Thursday, February 7, 2008
There are a number of things that make Drew Gilpin Faust different from those who've come before her as head honcho of America's flagship university.
Faust is, for example, the only president of Harvard known to have produced an academic paper titled "Equine Relics of the Civil War," the research for which included attending a solemn burial ceremony for the cremated bones of Stonewall Jackson's horse.
She is, it seems almost certain, the only one among the anointed to talk about what inspires her by calling herself "an archive rat."
More seriously: None of Faust's predecessors ever stood up at a conference of her fellow historians and suggested -- as Faust did in Washington in 2004 -- that the war narratives they so lovingly create may endow chaotic slaughter with a coherence and purposefulness it does not deserve. Now she has backed up that suggestion by publishing a Civil War book that focuses on a deceptively simple question: How did bloody carnage on a scale unprecedented in this country change the society that had to cope with it?

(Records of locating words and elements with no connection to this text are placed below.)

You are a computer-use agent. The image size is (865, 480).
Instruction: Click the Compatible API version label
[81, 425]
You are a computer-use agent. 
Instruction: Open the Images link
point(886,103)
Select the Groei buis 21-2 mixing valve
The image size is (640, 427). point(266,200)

"This Republic of Suffering: Death and the American Civil War" is the culmination of a scholarly career that Faust's historian peers laud as unusually productive and original. If you're looking for what separates her from the Harvard pack, that career is an essential starting point.

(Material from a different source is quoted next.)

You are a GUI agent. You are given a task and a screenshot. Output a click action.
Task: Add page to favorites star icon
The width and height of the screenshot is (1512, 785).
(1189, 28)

Oh, and there's that other little difference, the one Harvard's student newspaper has called "the two X-chromosome thing." In the course of an hour-long conversation, Faust will have a few words to say on that subject as well.

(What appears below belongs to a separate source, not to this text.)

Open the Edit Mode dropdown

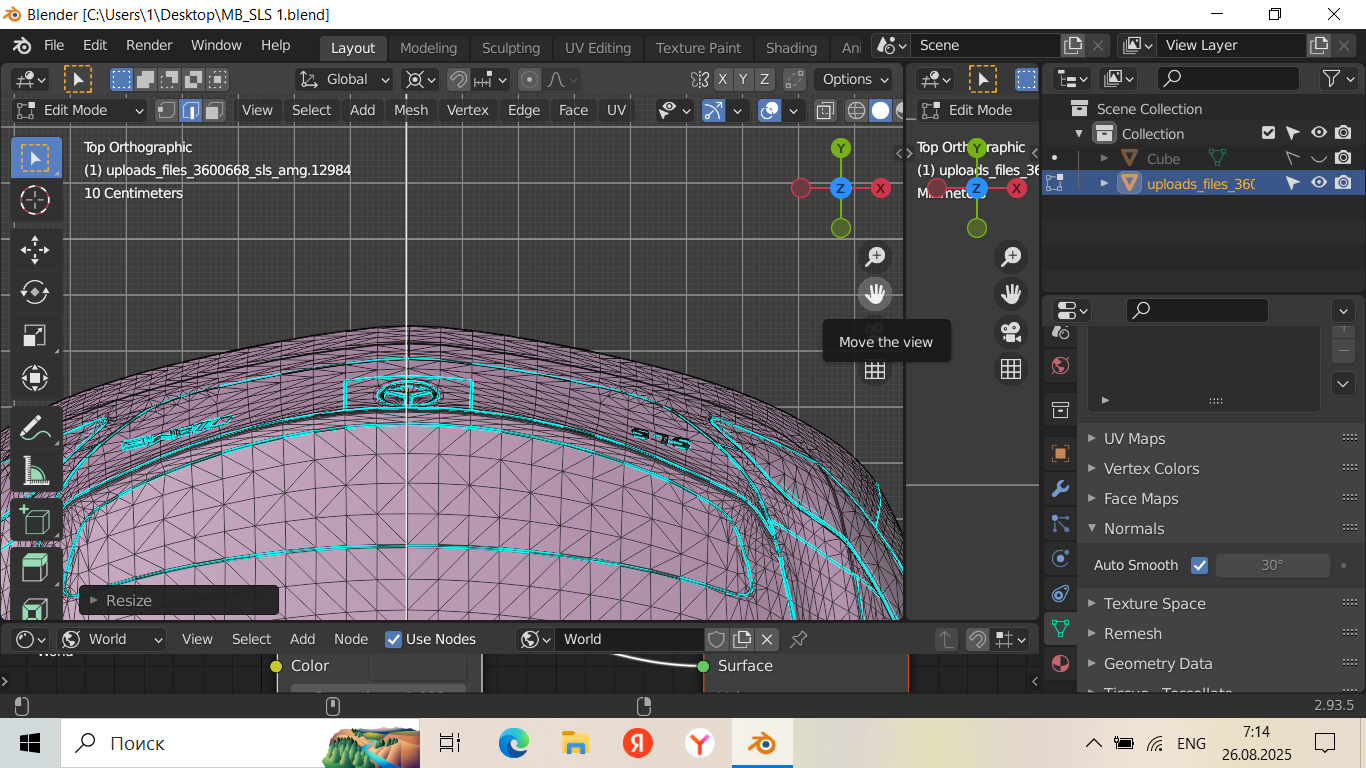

But let's not go there yet.
She has a new book to talk about, and it feels like an archive rat's last hurrah.
* * *
A tall, calm woman of 60 who wears a thick, dark pantsuit on this cold winter day, Faust perches on a small couch in the president's recently refurbished Massachusetts Hall office. (Gone: the computer desk used by controversial predecessor Larry Summers.) She is an attentive listener, the kind of interview subject who often starts to smile halfway through a question -- presumably because she's caught your drift and knows how she'll respond.